> Consignes:
a) Répondez à ces questions d'après l'article :
(i) Combien de temps a duré la réunion de Rome entre Jake Sullivan et Yang Jiechi ?
(ii) Quel jour Xi Jinping doit-il s'entretenir avec Biden ?
(iii) Quel centre Kevin Gallagher dirige-t-il ?
b) Reproduisez fidèlement l'article, de « La stratégie a » à « la Maison Blanche. ».

> Passage extrait:

'''

Par Trevor Hunnicutt et David Brunnstrom
WASHINGTON / BEIJING (Reuters) – L’administration Biden a fait un pari soigneusement orchestré cette semaine, lançant une série de menaces publiques et privées à Pékin selon lesquelles elle subirait des conséquences si elle soutenait l’invasion de l’Ukraine par la Russie.
La stratégie a été couronnée par une réunion tendue de sept heures à Rome lundi entre le conseiller à la sécurité nationale du président américain Joe Biden, Jake Sullivan, et le haut diplomate chinois Yang Jiechi.
Après avoir tiré de fortes salves diplomatiques sur Pékin, les responsables de l’administration Biden débattent toujours des prochaines mesures à prendre pour s’assurer que la Chine n’aide pas la Russie à échapper aux sanctions occidentales ou à fournir des armes à Moscou alors que les pertes augmentent en Ukraine.
L’un des résultats de la réunion de Rome a été annoncé jeudi – le président chinois Xi Jinping s’entretiendra avec Biden vendredi de « la gestion de la concurrence entre nos deux pays ainsi que de la guerre de la Russie contre l’Ukraine », a déclaré la Maison Blanche.
Il est peu probable que ce soit une conversation facile.
Pékin a été combatif lors des pourparlers de Rome, ont déclaré des personnes informées des interactions. Une personne basée aux États-Unis informée de la réunion a décrit la réponse des responsables chinois comme « dure » et « offensive ». Un autre a simplement dit que les pourparlers ne s’étaient pas bien passés.
Washington est maintenant en train de trier une foule de questions sans réponse, y compris où se trouve toute « ligne rouge » concernant l’Ukraine que la Chine devrait franchir pour déclencher une réponse américaine, et quelle serait exactement cette réponse, selon les responsables de l’administration.
L’administration Biden attend de voir ce que fait la Chine avant de décider d’un plan d’action. « Nous allons surveiller de près », a déclaré lundi la porte-parole de la Maison Blanche, Jen Psaki. Un haut responsable américain a déclaré qu’il examinerait quel soutien militaire, économique ou autre est fourni à la Russie.
Les États-Unis ont déclaré lundi à leurs alliés de l’OTAN et à plusieurs pays asiatiques que la Chine avait signalé sa volonté de fournir une aide militaire et économique à la Russie pour soutenir sa guerre en Ukraine, une accusation que la Chine nie.
Sullivan avait averti avant les pourparlers que la Chine subirait « absolument » des conséquences si elle aidait Moscou à échapper aux sanctions radicales contre l’Ukraine.
La Chine, qui a annoncé un partenariat stratégique «sans limites» avec la Russie en février, pourrait avoir du mal à changer de cap et à reculer après qu’une menace a été rendue publique, a déclaré Kevin Gallagher, qui dirige le Global Development Policy Center de l’Université de Boston.
« Ce n’était pas une bonne décision stratégique », a-t-il déclaré. « Comme les États-Unis, la Chine a une circonscription nationale. »

'''

> Extrait de données:
'''

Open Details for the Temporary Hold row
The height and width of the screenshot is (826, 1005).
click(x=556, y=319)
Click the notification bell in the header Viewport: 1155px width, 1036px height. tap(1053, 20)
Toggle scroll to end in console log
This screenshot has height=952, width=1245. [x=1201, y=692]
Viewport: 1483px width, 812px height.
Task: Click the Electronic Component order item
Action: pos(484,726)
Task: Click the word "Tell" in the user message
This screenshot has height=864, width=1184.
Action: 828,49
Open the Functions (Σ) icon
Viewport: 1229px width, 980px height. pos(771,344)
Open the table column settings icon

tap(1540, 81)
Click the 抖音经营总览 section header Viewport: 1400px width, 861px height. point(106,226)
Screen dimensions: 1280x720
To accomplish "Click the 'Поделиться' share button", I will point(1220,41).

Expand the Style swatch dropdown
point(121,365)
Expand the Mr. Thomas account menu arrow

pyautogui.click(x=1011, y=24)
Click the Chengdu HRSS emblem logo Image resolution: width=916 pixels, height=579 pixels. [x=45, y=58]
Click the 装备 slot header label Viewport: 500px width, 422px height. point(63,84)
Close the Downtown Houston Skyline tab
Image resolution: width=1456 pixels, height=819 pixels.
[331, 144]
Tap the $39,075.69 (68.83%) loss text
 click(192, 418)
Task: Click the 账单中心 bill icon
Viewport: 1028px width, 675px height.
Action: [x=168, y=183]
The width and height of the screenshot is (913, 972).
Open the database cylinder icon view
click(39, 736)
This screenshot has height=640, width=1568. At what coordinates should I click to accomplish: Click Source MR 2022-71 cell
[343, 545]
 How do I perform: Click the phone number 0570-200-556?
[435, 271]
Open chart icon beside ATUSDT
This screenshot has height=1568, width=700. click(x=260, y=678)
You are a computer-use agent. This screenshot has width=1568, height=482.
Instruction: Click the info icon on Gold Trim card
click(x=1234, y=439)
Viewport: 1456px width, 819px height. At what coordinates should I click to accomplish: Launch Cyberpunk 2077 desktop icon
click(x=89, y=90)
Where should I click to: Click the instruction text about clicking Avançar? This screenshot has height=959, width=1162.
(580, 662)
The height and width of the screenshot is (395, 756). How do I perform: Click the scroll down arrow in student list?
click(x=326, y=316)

'''

> Réponses dans l'ordre:
a)
(i) Sept heures.
(ii) Vendredi.
(iii) Le Global Development Policy Center de l'Université de Boston.

b)
La stratégie a été couronnée par une réunion tendue de sept heures à Rome lundi entre le conseiller à la sécurité nationale du président américain Joe Biden, Jake Sullivan, et le haut diplomate chinois Yang Jiechi.
Après avoir tiré de fortes salves diplomatiques sur Pékin, les responsables de l’administration Biden débattent toujours des prochaines mesures à prendre pour s’assurer que la Chine n’aide pas la Russie à échapper aux sanctions occidentales ou à fournir des armes à Moscou alors que les pertes augmentent en Ukraine.
L’un des résultats de la réunion de Rome a été annoncé jeudi – le président chinois Xi Jinping s’entretiendra avec Biden vendredi de « la gestion de la concurrence entre nos deux pays ainsi que de la guerre de la Russie contre l’Ukraine », a déclaré la Maison Blanche.